Task
Please recast the records, starting at the first one and ending at the line containing "(x=483, y=54)", as a two-column CSV with the columns instruction and response: one row per record, each field quoted, and line breaks replaced with spaces. Leave the pictures out.

Available data
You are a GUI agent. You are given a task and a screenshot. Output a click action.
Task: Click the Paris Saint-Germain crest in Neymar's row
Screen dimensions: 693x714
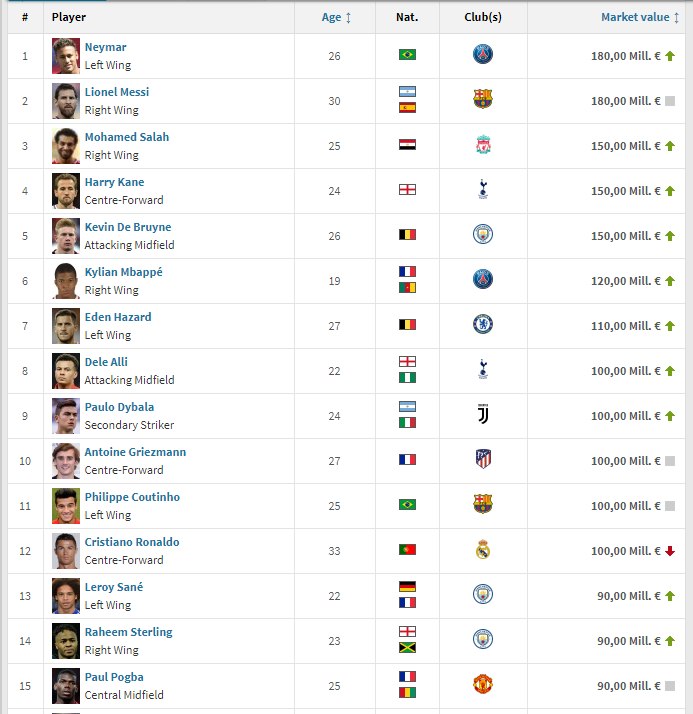(x=483, y=54)
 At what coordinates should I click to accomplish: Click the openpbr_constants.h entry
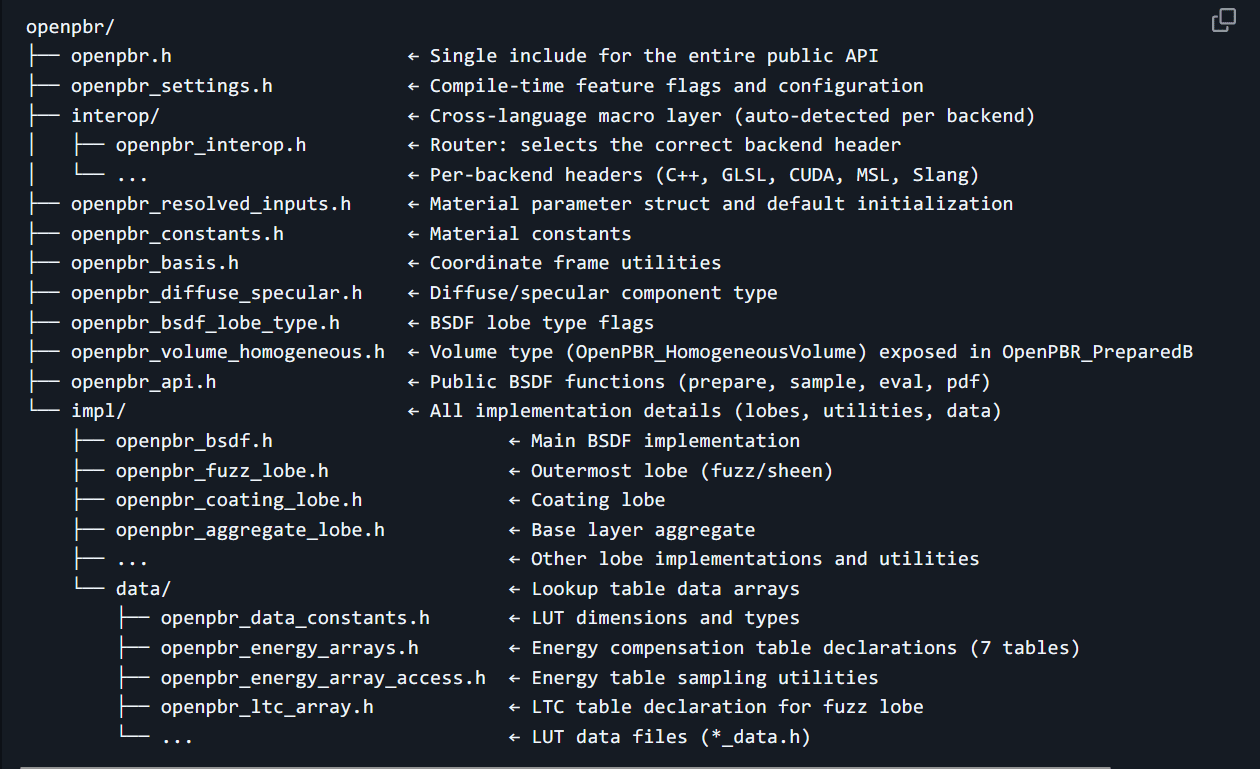[177, 234]
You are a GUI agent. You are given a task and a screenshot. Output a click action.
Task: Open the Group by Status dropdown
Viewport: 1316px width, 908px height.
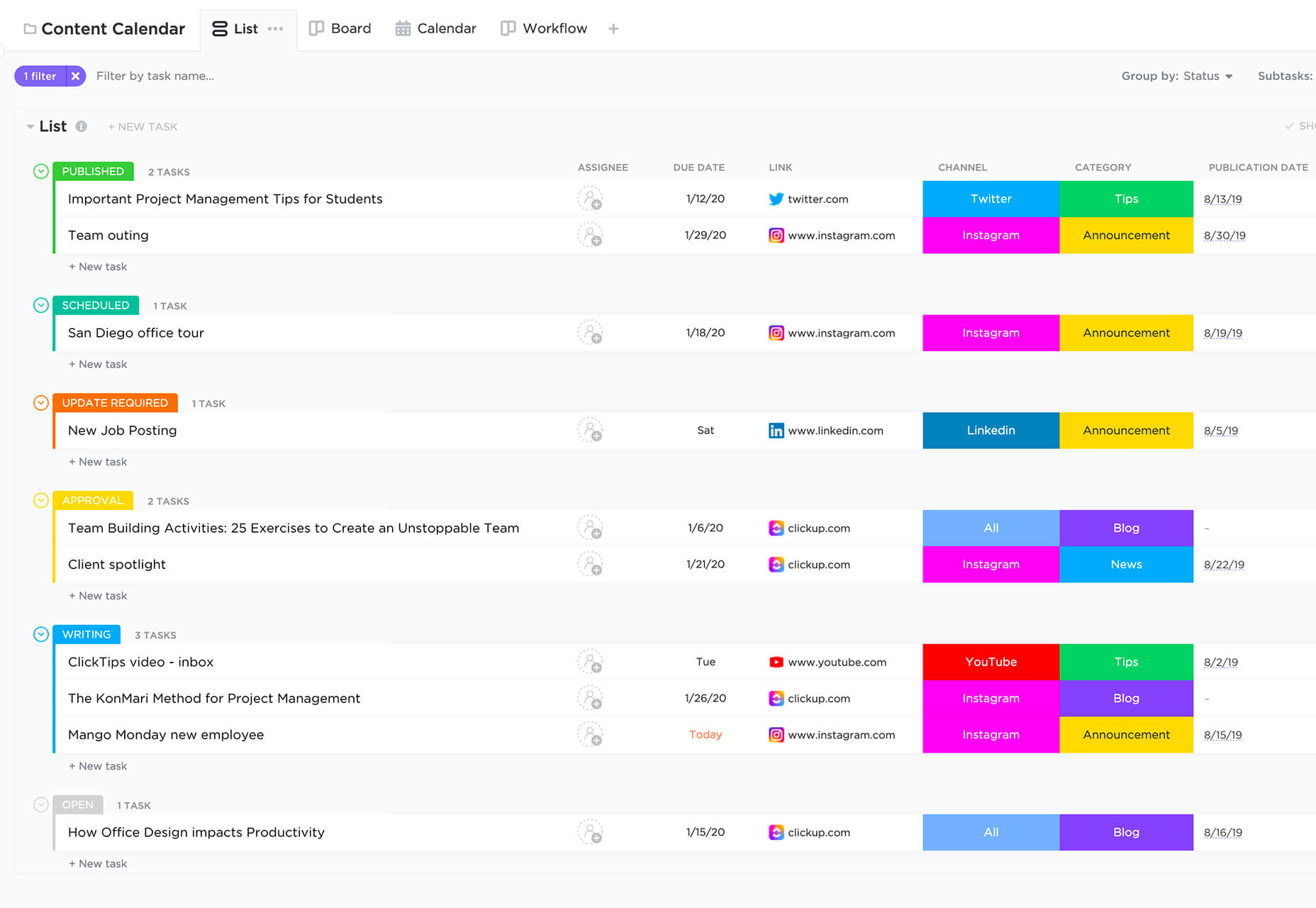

The completed task
instruction,response
"You are a GUI agent. You are given a task and a screenshot. Output a click action. Task: Click the Paris Saint-Germain crest in Neymar's row Screen dimensions: 693x714","(x=483, y=54)"